Exactly the lines from the opening of the records through the line containing "Task: Click Simpan Data button" should be copied, with both included.

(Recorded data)
● ● ● ● ● ● ●
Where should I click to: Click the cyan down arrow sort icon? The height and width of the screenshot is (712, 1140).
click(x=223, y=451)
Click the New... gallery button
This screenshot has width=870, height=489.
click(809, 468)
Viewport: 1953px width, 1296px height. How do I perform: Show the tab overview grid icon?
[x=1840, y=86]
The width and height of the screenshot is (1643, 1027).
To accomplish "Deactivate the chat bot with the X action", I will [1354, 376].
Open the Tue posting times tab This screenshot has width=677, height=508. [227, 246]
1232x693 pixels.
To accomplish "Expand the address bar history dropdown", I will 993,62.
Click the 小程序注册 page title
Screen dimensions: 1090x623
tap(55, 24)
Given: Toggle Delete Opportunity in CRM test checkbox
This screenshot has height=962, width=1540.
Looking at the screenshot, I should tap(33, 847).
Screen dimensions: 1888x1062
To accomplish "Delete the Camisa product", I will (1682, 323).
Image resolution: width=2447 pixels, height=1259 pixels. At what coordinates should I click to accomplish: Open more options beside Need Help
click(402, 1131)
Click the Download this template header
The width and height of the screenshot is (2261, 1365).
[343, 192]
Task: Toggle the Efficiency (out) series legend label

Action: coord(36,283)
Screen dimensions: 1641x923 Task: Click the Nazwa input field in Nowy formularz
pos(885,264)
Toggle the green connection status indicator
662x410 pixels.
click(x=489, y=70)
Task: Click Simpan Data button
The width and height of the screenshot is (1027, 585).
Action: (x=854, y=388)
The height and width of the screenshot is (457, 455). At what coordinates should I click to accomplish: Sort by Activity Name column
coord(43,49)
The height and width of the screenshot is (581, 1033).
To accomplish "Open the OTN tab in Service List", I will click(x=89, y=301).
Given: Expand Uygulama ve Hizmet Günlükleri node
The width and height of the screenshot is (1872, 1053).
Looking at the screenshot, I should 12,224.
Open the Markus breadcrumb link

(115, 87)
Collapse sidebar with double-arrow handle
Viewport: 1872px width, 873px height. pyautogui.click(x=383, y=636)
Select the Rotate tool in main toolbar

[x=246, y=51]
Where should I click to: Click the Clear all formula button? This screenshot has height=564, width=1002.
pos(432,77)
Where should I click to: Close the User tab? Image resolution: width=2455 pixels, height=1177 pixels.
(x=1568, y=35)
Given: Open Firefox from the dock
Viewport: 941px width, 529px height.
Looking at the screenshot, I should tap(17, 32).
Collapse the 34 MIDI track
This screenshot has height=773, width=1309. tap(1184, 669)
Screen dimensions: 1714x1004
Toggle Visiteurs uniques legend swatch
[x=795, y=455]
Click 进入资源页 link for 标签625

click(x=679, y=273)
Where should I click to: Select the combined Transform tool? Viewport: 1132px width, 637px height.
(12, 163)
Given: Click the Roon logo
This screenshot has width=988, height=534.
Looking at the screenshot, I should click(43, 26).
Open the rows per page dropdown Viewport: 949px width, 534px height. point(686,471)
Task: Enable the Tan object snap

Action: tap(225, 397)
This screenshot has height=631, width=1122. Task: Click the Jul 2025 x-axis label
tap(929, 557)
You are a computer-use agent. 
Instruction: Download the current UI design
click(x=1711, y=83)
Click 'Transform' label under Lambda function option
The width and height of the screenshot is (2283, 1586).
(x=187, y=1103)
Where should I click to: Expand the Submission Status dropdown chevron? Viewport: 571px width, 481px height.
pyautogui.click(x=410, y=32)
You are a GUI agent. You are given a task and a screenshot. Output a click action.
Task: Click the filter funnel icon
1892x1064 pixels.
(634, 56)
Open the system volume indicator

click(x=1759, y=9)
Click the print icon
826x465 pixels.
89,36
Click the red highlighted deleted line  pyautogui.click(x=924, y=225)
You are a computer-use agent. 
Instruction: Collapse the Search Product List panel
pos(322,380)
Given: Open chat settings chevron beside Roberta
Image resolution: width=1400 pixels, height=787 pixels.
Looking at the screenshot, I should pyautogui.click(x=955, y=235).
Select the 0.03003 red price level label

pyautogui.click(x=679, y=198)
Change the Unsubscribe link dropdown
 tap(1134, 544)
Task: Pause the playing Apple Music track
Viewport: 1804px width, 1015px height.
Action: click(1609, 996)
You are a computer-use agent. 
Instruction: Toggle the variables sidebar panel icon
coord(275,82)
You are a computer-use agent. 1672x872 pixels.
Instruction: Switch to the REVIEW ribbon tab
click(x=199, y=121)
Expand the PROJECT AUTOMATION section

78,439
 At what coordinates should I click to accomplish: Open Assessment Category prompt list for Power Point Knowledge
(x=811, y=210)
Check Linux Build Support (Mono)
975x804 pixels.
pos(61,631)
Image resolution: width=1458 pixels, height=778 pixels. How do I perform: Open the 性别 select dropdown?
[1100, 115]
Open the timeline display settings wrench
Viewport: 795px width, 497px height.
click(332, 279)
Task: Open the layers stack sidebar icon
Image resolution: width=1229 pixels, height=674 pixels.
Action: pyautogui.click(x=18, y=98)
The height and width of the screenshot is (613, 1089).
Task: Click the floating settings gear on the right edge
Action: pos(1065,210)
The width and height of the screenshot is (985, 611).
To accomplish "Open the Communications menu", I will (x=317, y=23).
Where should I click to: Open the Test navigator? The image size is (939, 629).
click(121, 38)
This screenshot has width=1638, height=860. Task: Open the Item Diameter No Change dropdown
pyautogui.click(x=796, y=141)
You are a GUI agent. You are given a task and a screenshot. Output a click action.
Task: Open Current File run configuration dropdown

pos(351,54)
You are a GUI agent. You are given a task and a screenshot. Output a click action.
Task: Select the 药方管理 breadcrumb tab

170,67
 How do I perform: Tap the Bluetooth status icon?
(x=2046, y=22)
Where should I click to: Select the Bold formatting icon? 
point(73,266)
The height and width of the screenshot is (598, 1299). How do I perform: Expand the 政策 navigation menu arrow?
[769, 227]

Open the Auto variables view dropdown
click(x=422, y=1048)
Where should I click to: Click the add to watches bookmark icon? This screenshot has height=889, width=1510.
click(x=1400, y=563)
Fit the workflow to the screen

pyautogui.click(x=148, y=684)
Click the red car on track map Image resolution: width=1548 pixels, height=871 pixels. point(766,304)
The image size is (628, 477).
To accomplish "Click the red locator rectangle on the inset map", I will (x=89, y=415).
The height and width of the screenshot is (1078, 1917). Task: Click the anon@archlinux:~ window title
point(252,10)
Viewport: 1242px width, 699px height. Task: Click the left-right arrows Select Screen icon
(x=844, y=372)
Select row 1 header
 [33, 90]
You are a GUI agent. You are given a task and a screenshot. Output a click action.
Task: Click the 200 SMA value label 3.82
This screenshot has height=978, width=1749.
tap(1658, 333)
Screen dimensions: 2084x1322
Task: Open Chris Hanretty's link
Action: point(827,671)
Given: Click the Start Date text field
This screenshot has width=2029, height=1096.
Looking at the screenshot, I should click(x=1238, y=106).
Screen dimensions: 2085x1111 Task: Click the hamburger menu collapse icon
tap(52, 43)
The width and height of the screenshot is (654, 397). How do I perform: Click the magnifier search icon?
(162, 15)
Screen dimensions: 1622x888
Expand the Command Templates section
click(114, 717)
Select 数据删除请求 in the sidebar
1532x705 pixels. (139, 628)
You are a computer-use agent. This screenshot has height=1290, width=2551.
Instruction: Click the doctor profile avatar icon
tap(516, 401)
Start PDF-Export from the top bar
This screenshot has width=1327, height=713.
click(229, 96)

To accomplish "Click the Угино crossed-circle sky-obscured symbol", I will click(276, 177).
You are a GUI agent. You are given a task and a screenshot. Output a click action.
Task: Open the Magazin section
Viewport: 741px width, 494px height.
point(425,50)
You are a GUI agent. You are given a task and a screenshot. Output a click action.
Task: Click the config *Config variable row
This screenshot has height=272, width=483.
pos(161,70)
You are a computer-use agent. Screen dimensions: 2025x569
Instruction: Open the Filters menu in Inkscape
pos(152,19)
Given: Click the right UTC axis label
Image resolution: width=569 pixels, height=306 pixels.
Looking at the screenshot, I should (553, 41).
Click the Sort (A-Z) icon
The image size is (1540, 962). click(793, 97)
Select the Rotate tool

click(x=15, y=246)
● ● ● ● ● ● ●
> **Exercise result**
Where should I click to: Click the cyan down arrow sort icon? The height and width of the screenshot is (712, 1140).
click(x=223, y=451)
Click the New... gallery button
This screenshot has width=870, height=489.
click(809, 468)
Viewport: 1953px width, 1296px height. How do I perform: Show the tab overview grid icon?
[x=1840, y=86]
The width and height of the screenshot is (1643, 1027).
To accomplish "Deactivate the chat bot with the X action", I will [1354, 376].
Open the Tue posting times tab This screenshot has width=677, height=508. [227, 246]
1232x693 pixels.
To accomplish "Expand the address bar history dropdown", I will 993,62.
Click the 小程序注册 page title
Screen dimensions: 1090x623
tap(55, 24)
Given: Toggle Delete Opportunity in CRM test checkbox
This screenshot has height=962, width=1540.
Looking at the screenshot, I should tap(33, 847).
Screen dimensions: 1888x1062
To accomplish "Delete the Camisa product", I will (1682, 323).
Image resolution: width=2447 pixels, height=1259 pixels. At what coordinates should I click to accomplish: Open more options beside Need Help
click(402, 1131)
Click the Download this template header
The width and height of the screenshot is (2261, 1365).
[343, 192]
Task: Toggle the Efficiency (out) series legend label

Action: coord(36,283)
Screen dimensions: 1641x923 Task: Click the Nazwa input field in Nowy formularz
pos(885,264)
Toggle the green connection status indicator
662x410 pixels.
click(x=489, y=70)
Task: Click Simpan Data button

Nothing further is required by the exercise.